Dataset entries
──────────

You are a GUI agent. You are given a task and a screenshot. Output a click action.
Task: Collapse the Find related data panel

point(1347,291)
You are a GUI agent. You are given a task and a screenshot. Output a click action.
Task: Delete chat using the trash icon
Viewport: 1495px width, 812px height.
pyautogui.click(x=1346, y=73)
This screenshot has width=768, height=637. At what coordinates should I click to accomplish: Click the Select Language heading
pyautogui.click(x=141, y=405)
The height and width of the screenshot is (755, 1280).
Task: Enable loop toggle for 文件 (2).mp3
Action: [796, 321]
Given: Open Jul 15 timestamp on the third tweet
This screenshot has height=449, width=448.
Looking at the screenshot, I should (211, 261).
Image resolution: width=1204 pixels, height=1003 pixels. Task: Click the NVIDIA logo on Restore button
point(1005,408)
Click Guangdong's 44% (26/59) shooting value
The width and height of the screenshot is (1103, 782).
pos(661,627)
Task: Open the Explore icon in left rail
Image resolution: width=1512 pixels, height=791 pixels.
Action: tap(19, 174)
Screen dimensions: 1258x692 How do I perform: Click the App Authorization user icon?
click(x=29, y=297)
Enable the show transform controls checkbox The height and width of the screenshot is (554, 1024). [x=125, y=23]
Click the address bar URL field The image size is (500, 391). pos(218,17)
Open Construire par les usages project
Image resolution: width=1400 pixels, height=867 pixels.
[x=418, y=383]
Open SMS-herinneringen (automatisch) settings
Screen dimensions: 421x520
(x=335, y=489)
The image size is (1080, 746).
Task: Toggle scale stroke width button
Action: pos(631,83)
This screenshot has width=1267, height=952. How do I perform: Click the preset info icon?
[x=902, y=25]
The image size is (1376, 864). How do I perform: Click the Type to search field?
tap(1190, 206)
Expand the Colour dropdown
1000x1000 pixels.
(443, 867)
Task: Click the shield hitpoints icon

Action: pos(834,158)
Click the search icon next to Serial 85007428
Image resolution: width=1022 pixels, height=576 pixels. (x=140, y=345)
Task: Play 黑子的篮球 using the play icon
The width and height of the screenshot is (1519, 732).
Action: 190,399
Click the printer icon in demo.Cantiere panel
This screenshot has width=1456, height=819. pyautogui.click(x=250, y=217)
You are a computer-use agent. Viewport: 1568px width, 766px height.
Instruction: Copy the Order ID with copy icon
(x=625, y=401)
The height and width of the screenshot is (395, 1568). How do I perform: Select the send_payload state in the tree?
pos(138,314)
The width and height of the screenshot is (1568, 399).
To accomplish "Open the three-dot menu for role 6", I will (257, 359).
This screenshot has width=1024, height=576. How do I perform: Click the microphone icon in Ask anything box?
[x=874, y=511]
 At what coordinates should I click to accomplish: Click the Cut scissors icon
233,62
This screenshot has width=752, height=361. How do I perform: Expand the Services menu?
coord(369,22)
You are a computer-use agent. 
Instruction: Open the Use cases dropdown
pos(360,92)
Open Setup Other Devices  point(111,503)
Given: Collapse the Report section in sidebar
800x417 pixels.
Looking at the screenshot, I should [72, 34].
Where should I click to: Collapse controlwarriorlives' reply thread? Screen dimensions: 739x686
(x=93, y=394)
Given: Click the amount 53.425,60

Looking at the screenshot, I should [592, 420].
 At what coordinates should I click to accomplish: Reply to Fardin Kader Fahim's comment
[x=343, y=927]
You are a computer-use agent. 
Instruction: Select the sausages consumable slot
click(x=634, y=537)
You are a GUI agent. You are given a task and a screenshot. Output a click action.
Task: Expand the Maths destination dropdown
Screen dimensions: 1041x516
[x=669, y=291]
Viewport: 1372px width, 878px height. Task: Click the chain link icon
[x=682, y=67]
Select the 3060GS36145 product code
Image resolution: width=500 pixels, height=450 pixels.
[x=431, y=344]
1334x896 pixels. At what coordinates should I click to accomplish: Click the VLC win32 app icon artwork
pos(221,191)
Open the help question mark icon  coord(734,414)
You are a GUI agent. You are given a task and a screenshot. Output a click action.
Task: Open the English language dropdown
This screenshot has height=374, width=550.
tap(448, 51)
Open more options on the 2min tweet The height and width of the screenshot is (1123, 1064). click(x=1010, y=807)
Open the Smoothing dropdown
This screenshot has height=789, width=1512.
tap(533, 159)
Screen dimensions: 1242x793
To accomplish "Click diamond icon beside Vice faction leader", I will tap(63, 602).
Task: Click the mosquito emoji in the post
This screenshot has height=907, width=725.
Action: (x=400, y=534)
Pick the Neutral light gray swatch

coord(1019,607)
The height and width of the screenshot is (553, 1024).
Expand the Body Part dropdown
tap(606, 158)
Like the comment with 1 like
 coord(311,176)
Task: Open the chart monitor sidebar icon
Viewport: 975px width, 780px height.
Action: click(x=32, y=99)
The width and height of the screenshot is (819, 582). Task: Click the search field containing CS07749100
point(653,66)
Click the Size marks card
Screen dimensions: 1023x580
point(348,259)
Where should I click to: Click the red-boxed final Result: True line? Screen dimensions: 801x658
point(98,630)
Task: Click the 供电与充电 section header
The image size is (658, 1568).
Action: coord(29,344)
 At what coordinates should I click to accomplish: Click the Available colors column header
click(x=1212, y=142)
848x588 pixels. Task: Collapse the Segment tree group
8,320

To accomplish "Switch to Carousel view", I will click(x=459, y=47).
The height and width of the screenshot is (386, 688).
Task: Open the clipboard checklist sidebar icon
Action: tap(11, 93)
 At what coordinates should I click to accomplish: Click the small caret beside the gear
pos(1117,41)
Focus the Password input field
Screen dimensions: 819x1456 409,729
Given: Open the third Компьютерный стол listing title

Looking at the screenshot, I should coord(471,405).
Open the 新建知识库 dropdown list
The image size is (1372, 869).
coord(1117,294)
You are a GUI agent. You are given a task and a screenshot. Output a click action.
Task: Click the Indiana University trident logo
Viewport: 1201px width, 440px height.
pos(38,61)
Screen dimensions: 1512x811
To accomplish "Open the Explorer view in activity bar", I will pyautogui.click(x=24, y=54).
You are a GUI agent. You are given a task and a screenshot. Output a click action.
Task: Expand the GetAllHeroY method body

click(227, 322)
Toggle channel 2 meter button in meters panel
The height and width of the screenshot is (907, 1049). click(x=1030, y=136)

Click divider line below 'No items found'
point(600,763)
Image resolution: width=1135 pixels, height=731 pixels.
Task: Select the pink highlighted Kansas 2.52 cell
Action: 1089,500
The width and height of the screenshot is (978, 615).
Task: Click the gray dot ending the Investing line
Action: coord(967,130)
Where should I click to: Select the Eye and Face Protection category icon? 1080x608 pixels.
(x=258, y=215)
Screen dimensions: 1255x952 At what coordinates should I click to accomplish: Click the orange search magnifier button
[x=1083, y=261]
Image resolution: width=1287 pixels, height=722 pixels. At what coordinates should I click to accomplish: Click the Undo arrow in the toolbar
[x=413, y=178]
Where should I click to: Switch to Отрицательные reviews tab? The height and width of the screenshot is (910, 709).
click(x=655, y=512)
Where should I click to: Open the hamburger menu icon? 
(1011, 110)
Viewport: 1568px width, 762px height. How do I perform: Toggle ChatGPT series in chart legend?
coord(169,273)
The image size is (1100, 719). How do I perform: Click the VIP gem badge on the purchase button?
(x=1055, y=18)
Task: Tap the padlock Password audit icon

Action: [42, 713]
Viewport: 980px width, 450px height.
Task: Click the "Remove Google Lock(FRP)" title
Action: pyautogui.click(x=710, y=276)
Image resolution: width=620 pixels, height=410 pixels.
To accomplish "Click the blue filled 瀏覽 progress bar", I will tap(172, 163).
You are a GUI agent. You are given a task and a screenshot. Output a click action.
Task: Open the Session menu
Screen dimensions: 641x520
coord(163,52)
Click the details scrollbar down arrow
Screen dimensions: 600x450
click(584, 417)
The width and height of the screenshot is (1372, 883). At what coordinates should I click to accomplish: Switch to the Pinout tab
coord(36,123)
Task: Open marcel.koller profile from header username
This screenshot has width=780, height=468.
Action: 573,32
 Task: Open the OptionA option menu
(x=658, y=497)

──────────

### Task item:
Exactly reproduce the lines of the entries above, from the one containing "Image resolution: width=620" to the very last, and no others.

### Answer to the exercise:
Image resolution: width=620 pixels, height=410 pixels.
To accomplish "Click the blue filled 瀏覽 progress bar", I will tap(172, 163).
You are a GUI agent. You are given a task and a screenshot. Output a click action.
Task: Open the Session menu
Screen dimensions: 641x520
coord(163,52)
Click the details scrollbar down arrow
Screen dimensions: 600x450
click(584, 417)
The width and height of the screenshot is (1372, 883). At what coordinates should I click to accomplish: Switch to the Pinout tab
coord(36,123)
Task: Open marcel.koller profile from header username
This screenshot has width=780, height=468.
Action: 573,32
 Task: Open the OptionA option menu
(x=658, y=497)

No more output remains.